In the tense ideological politics of our time, this proposed bill is a step in exactly the wrong direction. How can we credibly criticize Turkey, Egypt or other states for curbing free speech, through the legislated protection of historical, national or religious shibboleths, if we are doing ever more of it ourselves?
Far from creating new, legally enforced taboos about history, national identity and religion, those European nations that have them should repeal not only their blasphemy laws but also their laws on Holocaust denial. Otherwise, a charge of double standards is impossible to refute.
I recently heard the French philosopher Bernard-Henri Levy going through some impressive intellectual contortions to explain why he opposed any laws restricting criticism of religion but supported those on Holocaust denial. It was one thing, he argued, to question a religious belief, quite another to deny a historical fact. But this won’t wash. Historical facts are established precisely by their being disputed and tested against the evidence.

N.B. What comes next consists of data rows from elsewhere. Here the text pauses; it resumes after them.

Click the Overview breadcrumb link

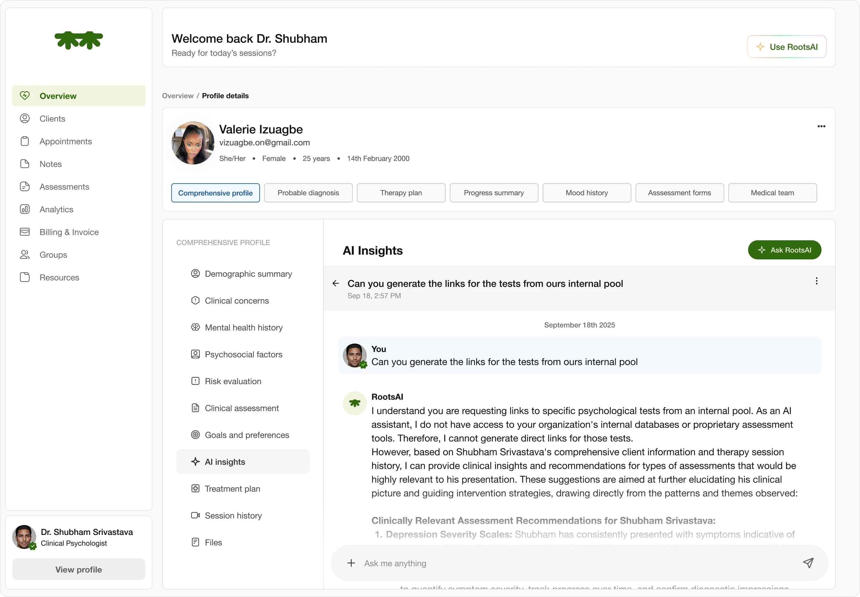178,96
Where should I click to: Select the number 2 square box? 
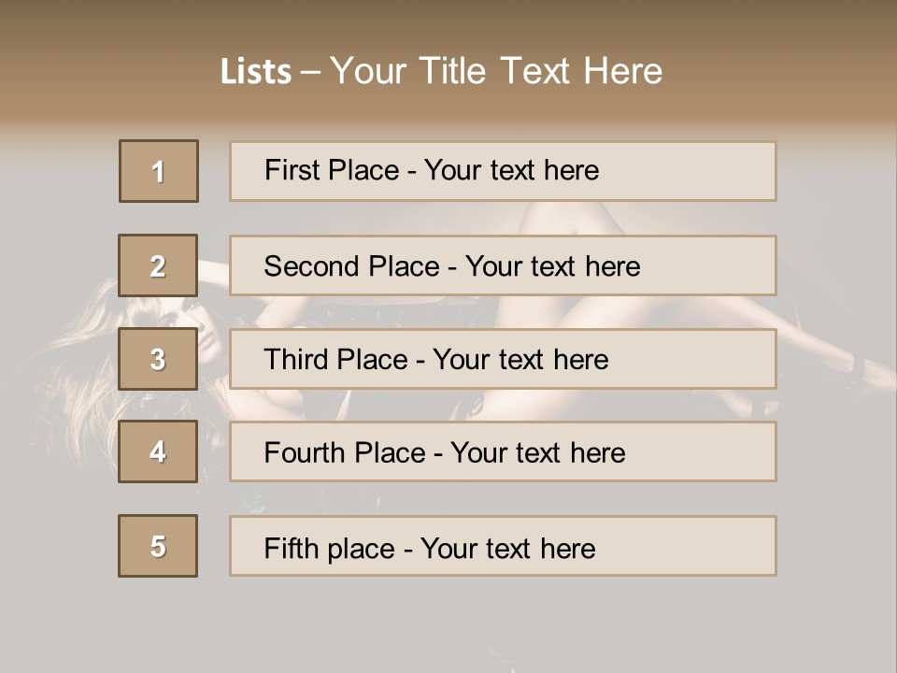coord(158,265)
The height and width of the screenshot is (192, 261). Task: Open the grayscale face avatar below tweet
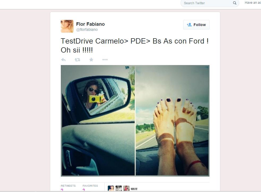(x=119, y=188)
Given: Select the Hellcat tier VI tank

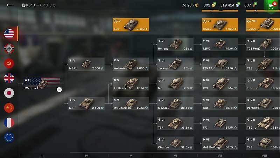Looking at the screenshot, I should point(175,44).
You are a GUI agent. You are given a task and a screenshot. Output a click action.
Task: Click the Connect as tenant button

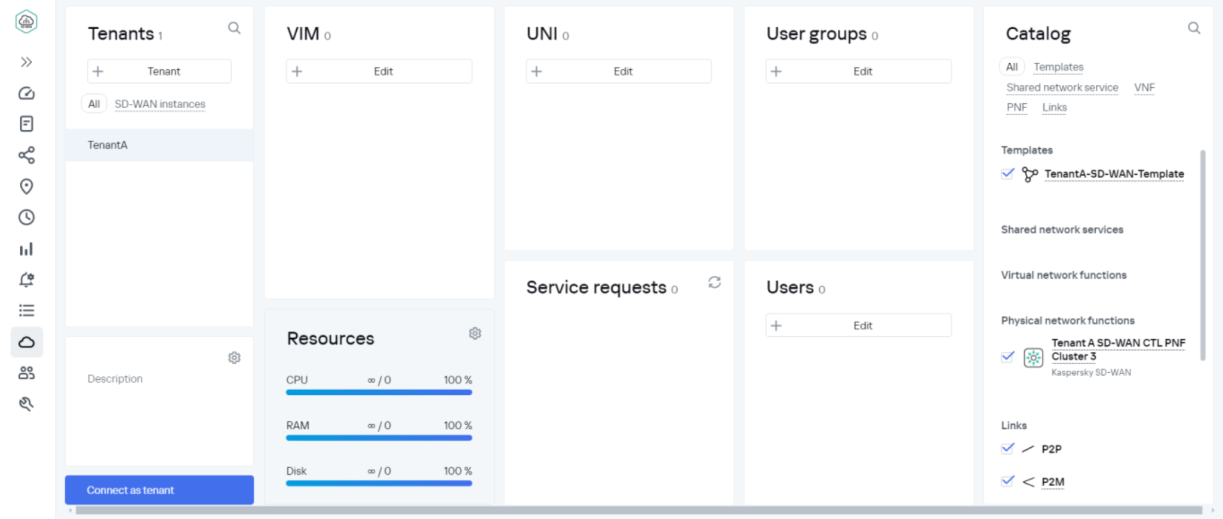(159, 490)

Without that process of contention — up to and including the revisionist extreme of outright denial — we would never discover which facts are truly hard.
Such consistency requires painful decisions. For example, I have nothing but abhorrence for some of David Irving’s recorded views about Nazi Germany’s attempted extermination of the Jews, but I am quite certain that he should not be sitting in an Austrian jail as a result of them. You may riposte that the falsehood of some of his claims was established by a trial in a British court. Yes, but that was not the British state prosecuting him for Holocaust denial. It was Irving suing another historian who suggested that he was a Holocaust denier. He was trying to curb free and fair historical debate; the court defended it.
Only when we are prepared to allow our own most sacred cows to be poked in the eye can we credibly demand that Islamists, Turks and others do the same. This is a time not for erecting taboos but for dismantling them. We must practice what we preach. —Dawn/Los Angeles Times Service
The writer is professor of European studies at Oxford University and a senior fellow at the Hoover Institution at Stanford University, US.